Acara pembukaan berlangsung meriah dan sakral, diawali dengan penampilan tari tradisional “Sampurasun” oleh mahasiswa Kamuning, disusul pembacaan ayat suci Al-Qur’an, menyanyikan lagu Indonesia Raya dan Mars Kamuning, serta dilanjutkan dengan sejumlah sambutan dari pihak-pihak terkait. Acara ditutup dengan doa bersama sebagai bentuk harapan agar kegiatan BPLC dapat berjalan dengan lancar.

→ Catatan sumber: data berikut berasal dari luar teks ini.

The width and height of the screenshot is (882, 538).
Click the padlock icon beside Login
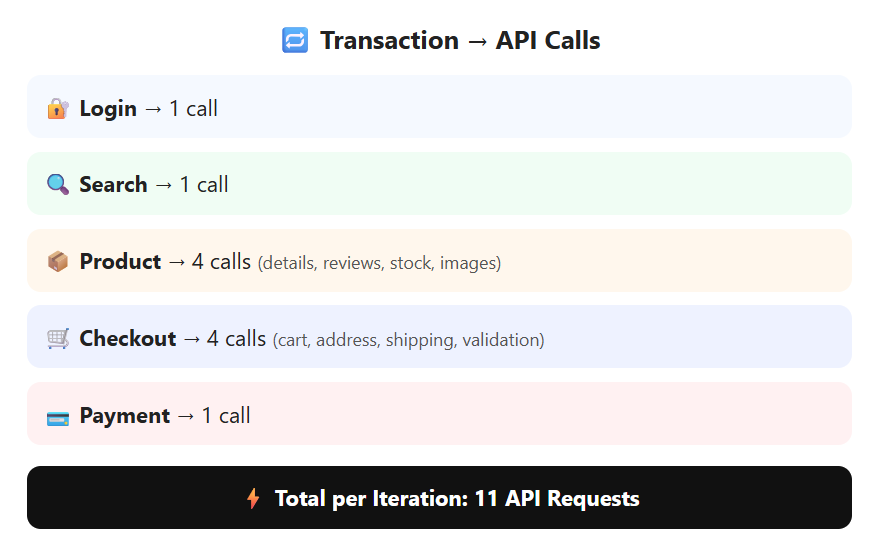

Kepala Desa Margacina yang turut hadir dalam acara tersebut menyambut baik kedatangan mahasiswa Kamuning. Ia mengungkapkan apresiasi atas dipilihnya Desa Margacina sebagai lokasi pengabdian dan menyatakan bahwa pihaknya merasa terhormat telah dipercaya menjadi tuan rumah kegiatan yang sarat akan nilai edukasi dan sosial tersebut.

“Selamat datang kepada Keluarga Mahasiswa Kuningan di Desa Margacina dan terima kasih telah memilih desa Margacina untuk menjadi tempat pembelajaran dan pengabdian kepada masyarakat,” ujar Kepala Desa dalam sambutannya. Ia menambahkan bahwa persiapan kegiatan terlihat sangat matang, sehingga pelaksanaan pembukaan berlangsung dengan tertib dan lancar.

Sementara itu, Ketua Pelaksana BPLC 2025, Syehan Al’Muslim, menjelaskan bahwa kegiatan ini merupakan bagian dari pelaksanaan Tri Dharma Perguruan Tinggi, khususnya dalam bidang pengabdian kepada masyarakat. Ia menyebutkan bahwa kegiatan BPLC tahun ini diikuti oleh 47 mahasiswa, yang terdiri dari 15 mahasiswa dan 32 mahasiswi, dengan berbagai program kerja yang telah disiapkan selama masa pengabdian berlangsung di desa tersebut.

“BPLC ini kami rancang sebagai bentuk kontribusi nyata dari mahasiswa kepada masyarakat dan lingkungan. Kami berharap seluruh elemen desa bisa turut berkolaborasi dan mendukung kegiatan ini,” kata Syehan saat memberikan sambutan di depan peserta dan tamu undangan.

Hadir pula dalam kegiatan tersebut Dewan Pembina Kamuning, Ikbal Tawakal, yang menyampaikan rasa terima kasih atas sambutan hangat yang diberikan oleh pihak desa. Ia menekankan pentingnya kerja sama lintas elemen, mulai dari karang taruna hingga perangkat desa, agar kegiatan BPLC dapat berjalan optimal dan membawa dampak positif bagi masyarakat.

Senada dengan itu, Ketua Umum Kamuning, Zubair Hafiddhudin, turut menyampaikan apresiasinya terhadap seluruh pihak yang telah mendukung terselenggaranya kegiatan pembukaan. Dalam sambutannya, Zubair menjelaskan bahwa BPLC 2025 berlandaskan pada prinsip habluminallah, habluminannas, dan habluminal’alam sebagai dasar utama pelaksanaan kegiatan pengabdian ini.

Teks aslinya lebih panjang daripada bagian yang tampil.